BRIEF: When the string "will" occurs in a line of the records, show that line.

===== SOURCE INFORMATION

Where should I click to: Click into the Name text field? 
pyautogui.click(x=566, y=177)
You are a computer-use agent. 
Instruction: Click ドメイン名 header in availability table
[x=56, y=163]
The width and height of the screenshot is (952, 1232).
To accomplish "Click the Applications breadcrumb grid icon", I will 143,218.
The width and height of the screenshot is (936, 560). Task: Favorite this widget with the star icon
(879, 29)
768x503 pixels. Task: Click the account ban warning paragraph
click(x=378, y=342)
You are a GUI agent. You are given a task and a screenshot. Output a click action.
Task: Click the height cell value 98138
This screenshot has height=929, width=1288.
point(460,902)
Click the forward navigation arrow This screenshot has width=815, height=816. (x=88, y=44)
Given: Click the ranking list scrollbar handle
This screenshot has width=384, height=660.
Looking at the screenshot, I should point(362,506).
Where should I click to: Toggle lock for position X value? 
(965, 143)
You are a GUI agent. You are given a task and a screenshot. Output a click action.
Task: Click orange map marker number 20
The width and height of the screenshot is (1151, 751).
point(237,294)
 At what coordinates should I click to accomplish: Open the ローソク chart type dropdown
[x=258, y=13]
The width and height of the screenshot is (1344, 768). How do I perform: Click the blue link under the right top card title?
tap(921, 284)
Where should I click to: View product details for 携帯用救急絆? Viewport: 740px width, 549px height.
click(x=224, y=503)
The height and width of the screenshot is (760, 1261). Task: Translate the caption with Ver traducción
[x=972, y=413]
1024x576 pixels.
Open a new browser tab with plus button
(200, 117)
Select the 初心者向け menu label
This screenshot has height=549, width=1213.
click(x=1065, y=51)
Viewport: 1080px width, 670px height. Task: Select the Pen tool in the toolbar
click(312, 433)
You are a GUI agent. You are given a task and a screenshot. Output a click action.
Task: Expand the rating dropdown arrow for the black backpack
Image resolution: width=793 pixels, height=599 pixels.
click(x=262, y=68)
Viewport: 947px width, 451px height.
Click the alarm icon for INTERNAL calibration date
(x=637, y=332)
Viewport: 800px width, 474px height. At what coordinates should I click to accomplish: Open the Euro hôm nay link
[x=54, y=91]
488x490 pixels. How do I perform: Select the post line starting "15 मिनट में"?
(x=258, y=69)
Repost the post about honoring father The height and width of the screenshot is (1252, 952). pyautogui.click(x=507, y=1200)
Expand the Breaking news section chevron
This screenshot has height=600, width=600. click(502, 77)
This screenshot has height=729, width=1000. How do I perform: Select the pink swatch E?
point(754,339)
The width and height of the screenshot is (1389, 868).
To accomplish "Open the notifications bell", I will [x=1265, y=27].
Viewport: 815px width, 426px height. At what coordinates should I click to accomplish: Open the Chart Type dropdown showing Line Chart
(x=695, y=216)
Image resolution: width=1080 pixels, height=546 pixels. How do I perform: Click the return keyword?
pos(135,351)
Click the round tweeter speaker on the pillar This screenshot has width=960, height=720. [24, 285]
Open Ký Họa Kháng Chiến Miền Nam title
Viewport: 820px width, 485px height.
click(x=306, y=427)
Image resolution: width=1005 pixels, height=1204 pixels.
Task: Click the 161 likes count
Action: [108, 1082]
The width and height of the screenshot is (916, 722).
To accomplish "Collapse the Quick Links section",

==========

ANSWER SECTION:
To accomplish "Click the Applications breadcrumb grid icon", I will 143,218.
To accomplish "Open the notifications bell", I will [x=1265, y=27].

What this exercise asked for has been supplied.